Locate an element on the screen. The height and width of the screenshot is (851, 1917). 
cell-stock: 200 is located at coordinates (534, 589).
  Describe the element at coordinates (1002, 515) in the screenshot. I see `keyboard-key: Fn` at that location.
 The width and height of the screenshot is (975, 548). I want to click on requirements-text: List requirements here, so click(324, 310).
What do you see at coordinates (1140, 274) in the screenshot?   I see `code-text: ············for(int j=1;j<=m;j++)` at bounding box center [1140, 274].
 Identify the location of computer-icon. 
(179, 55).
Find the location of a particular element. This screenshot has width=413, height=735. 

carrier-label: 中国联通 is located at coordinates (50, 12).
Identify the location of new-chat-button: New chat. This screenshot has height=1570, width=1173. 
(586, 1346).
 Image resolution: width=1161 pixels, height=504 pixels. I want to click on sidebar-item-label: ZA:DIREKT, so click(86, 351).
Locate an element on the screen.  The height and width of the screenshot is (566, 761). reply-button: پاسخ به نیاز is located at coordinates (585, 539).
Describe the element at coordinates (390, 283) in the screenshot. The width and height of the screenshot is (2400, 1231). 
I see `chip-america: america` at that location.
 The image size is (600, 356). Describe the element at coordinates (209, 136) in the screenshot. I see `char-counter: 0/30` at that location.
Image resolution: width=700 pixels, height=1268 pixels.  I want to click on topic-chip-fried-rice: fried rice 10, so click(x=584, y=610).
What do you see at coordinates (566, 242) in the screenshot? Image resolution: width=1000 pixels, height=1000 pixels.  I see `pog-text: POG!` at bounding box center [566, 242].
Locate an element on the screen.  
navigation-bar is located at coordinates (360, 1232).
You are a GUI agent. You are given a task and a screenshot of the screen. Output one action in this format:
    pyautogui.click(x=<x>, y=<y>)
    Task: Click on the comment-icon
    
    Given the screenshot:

____

Put every line of the listing above into a numbered list, omitting any blank lines.

1. Locate an element on the screen. The height and width of the screenshot is (851, 1917). 
2. cell-stock: 200 is located at coordinates (534, 589).
3.   Describe the element at coordinates (1002, 515) in the screenshot. I see `keyboard-key: Fn` at that location.
4.  The width and height of the screenshot is (975, 548). I want to click on requirements-text: List requirements here, so click(324, 310).
5. What do you see at coordinates (1140, 274) in the screenshot?   I see `code-text: ············for(int j=1;j<=m;j++)` at bounding box center [1140, 274].
6.  Identify the location of computer-icon. 
7. (179, 55).
8. Find the location of a particular element. This screenshot has width=413, height=735. 
9. carrier-label: 中国联通 is located at coordinates (50, 12).
10. Identify the location of new-chat-button: New chat. This screenshot has height=1570, width=1173. 
11. (586, 1346).
12.  Image resolution: width=1161 pixels, height=504 pixels. I want to click on sidebar-item-label: ZA:DIREKT, so click(86, 351).
13. Locate an element on the screen.  The height and width of the screenshot is (566, 761). reply-button: پاسخ به نیاز is located at coordinates (585, 539).
14. Describe the element at coordinates (390, 283) in the screenshot. The width and height of the screenshot is (2400, 1231). 
15. I see `chip-america: america` at that location.
16.  The image size is (600, 356). Describe the element at coordinates (209, 136) in the screenshot. I see `char-counter: 0/30` at that location.
17. Image resolution: width=700 pixels, height=1268 pixels.  I want to click on topic-chip-fried-rice: fried rice 10, so click(x=584, y=610).
18. What do you see at coordinates (566, 242) in the screenshot? Image resolution: width=1000 pixels, height=1000 pixels.  I see `pog-text: POG!` at bounding box center [566, 242].
19. Locate an element on the screen.  
20. navigation-bar is located at coordinates (360, 1232).
21. You are a GUI agent. You are given a task and a screenshot of the screen. Output one action in this format:
22.     pyautogui.click(x=<x>, y=<y>)
23.     Task: Click on the comment-icon
24.     Given the screenshot:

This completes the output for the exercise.